" ÜLKEMİZDE HER BİN DOĞUMDAN ÜÇÜNDE SPİNA BİFİDA GÖRÜLÜYOR"
Prof Dr Memet Özek
Prof Dr Memet Özek ülkemizde her bin doğumdan üçünde görülebilen pediatrik nöroşirurji alanına giren Spina Bifida ve son dönemlerde sıkça konuşulan ‘Fetal Cerrahi’ hakkında bilgiler verdi: ''Fetal cerrahi anne karnında gelişmekte olan bebeğin geçici çıkartılıp bir cerrahi işlem yapılıp, tekrar yerine konulmasıdır. Bizim beyin cerrahisi alanında uygulama pratiği bulduğu alan da Spina Bifida. Maalesef Türkiye’de sıklığı binde üçtür. Bu durum koruyucu sağlık sistemi açısından ülkemizin bir zafiyettir. Spina bifida; bebek omur iliği gelişirken örneğin düz bir kağıt halinde iken daha sonra bir tüp haline geliyor. Bu tüpün oluşması esnasında sorun ortaya çıkarsa, bebekler ayak hareketlerinde yürüyemeye engel olacak kadar güçsüzlük, idrar, dışkılama problemleri ve ileri dönemde cinsel fonksiyon problemleri ile doğuyorlar. Ağır olan bu tabloya eklenecek iki problem daha var; Chiari2 Malformasyonları ve Hidrosefali. Chiari2 beyinciğin omurilik kanalına fıtıklaşması, hidrosefali de beyinde su birikmesidir. Yani çocuk bir dolu yükle doğuyor.’’
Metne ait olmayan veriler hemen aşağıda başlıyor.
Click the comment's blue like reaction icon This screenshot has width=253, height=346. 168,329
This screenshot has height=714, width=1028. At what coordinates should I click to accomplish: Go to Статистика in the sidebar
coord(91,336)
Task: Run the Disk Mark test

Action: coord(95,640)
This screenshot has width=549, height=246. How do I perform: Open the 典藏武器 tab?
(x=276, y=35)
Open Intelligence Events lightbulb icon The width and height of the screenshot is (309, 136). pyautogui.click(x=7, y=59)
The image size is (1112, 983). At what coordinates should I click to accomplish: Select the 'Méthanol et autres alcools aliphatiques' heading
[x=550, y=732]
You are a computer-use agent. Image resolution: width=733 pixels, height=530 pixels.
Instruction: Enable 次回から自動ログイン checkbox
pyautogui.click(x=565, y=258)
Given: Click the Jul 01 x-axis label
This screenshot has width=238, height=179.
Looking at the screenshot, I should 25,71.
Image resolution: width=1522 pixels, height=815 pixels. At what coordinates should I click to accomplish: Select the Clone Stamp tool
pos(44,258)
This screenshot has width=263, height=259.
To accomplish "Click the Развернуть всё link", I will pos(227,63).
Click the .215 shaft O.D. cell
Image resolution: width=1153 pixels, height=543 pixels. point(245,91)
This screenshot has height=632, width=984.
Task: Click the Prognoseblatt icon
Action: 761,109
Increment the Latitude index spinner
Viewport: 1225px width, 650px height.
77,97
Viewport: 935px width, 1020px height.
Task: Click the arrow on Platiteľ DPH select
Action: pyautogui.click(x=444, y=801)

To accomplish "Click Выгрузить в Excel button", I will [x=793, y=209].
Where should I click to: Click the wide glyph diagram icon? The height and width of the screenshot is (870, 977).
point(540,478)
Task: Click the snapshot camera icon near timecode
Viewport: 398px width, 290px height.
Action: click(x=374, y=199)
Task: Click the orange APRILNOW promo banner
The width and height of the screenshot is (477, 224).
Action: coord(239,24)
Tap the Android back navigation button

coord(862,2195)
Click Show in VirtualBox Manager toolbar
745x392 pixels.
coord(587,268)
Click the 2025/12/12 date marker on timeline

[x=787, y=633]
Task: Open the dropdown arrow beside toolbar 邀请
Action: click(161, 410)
"FOLİK ASİT EKSİKLİĞİ SPİNA BİFİDA’NIN EN ÖNEMLİ SEBEBİ!"
"Spina Bifida ülkemizde halen ve ciddi sorun. Spina bifidanın nedenlerini tek bir şeye bağlayamayız ama ülkemizde büyük oranda folik asit eksiliğinden kaynaklı diyebiliriz. Ülkemizde folik asit eksikliği spina bifidalı bebek doğumlarında çok önemli bir faktör ve bu kesin. Bu konuya odaklanmış ülkelerde rakam dramatik olarak düşüyor. Ve toplumun bu konuda bilgilendirilmesi çok önemli. Spina bifida oluşmama tedbirlerini almak aslında zor değil. Örneğin dünya haritasında bulmakta zorlanabileceğimiz bir ülke Kostarika’da 15 sene öncesinde spina bifida oranı bizim üç katımızdı. Şu anda sıfır! Nüfusu bize göre az olabilir ancak orada devlet politikası olarak ekmeğe folik asit konuluyor. Bir aksama olmasın diye de devlet herkesin buğdayını alıp un haline getirirken içine folik asit ekliyor. Sağlık hizmeti vermek kadar ,sağlıklı nesil yetiştirmekte önemli. "
''GEBELİKLERİN PLANLI YAPILMASI LAZIM!''
"Ülkemizde genç bir nüfus var. Yeni evlenenlere ve çocuk sahibi olmak isteyenlere bunun önemi anlatılmalı. Gebeliklerin planlı olması lazım. Folik asitin hamile kalmadan en az 3 ay folik asit alacaksınız, korunma yöntemini kaldıracaksınız ve gebe kalındığı anlaşılana kadar da folik asite devam edeceksiniz. 3 ay alıp bırakıp 2 yıl sonra hamile kalmak sorunu çözmüyor. Çünkü Spina Bifida gebeliğin 4.haftasının sonunda gelişiyor. Folik asit eksikliğinde farkında değilseniz hamile olduğunuzu anladığınızda zaten iş işten geçmiş ,bebek spina bifida olmuştur. Ve yapacak bir şey yoktur. Önemli olan, olmasını engellemek.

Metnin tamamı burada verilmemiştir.